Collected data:
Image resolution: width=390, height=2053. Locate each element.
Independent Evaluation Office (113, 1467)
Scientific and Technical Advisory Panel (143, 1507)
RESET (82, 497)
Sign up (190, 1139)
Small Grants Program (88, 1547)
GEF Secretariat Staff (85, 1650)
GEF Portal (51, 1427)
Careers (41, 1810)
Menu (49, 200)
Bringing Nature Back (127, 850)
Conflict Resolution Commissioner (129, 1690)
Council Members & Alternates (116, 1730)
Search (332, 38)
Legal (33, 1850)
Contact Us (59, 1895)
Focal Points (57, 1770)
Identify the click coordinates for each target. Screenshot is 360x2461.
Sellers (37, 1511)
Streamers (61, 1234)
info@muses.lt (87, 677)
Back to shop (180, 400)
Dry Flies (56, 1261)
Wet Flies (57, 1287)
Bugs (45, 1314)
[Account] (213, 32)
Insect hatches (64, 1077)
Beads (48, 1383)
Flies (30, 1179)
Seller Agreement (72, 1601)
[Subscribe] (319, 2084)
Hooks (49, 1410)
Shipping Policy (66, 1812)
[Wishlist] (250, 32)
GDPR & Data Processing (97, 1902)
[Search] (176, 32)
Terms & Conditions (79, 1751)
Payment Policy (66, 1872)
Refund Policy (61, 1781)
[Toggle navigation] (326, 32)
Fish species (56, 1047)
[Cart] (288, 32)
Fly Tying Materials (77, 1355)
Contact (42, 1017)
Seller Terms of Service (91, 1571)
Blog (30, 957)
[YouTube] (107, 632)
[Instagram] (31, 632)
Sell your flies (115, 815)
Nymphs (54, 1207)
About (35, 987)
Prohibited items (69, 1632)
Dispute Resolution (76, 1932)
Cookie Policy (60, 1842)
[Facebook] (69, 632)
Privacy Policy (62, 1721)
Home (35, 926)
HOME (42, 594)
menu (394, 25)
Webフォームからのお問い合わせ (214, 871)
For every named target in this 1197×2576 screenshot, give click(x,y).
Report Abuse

## Exercise directions
Word for word, write out each of the records above.

## Exercise output
Image resolution: width=390, height=2053. Locate each element.
Independent Evaluation Office (113, 1467)
Scientific and Technical Advisory Panel (143, 1507)
RESET (82, 497)
Sign up (190, 1139)
Small Grants Program (88, 1547)
GEF Secretariat Staff (85, 1650)
GEF Portal (51, 1427)
Careers (41, 1810)
Menu (49, 200)
Bringing Nature Back (127, 850)
Conflict Resolution Commissioner (129, 1690)
Council Members & Alternates (116, 1730)
Search (332, 38)
Legal (33, 1850)
Contact Us (59, 1895)
Focal Points (57, 1770)
Identify the click coordinates for each target. Screenshot is 360x2461.
Sellers (37, 1511)
Streamers (61, 1234)
info@muses.lt (87, 677)
Back to shop (180, 400)
Dry Flies (56, 1261)
Wet Flies (57, 1287)
Bugs (45, 1314)
[Account] (213, 32)
Insect hatches (64, 1077)
Beads (48, 1383)
Flies (30, 1179)
Seller Agreement (72, 1601)
[Subscribe] (319, 2084)
Hooks (49, 1410)
Shipping Policy (66, 1812)
[Wishlist] (250, 32)
GDPR & Data Processing (97, 1902)
[Search] (176, 32)
Terms & Conditions (79, 1751)
Payment Policy (66, 1872)
Refund Policy (61, 1781)
[Toggle navigation] (326, 32)
Fish species (56, 1047)
[Cart] (288, 32)
Fly Tying Materials (77, 1355)
Contact (42, 1017)
Seller Terms of Service (91, 1571)
Blog (30, 957)
[YouTube] (107, 632)
[Instagram] (31, 632)
Sell your flies (115, 815)
Nymphs (54, 1207)
About (35, 987)
Prohibited items (69, 1632)
Dispute Resolution (76, 1932)
Cookie Policy (60, 1842)
[Facebook] (69, 632)
Privacy Policy (62, 1721)
Home (35, 926)
HOME (42, 594)
menu (394, 25)
Webフォームからのお問い合わせ (214, 871)
For every named target in this 1197×2576 screenshot, give click(x,y).
Report Abuse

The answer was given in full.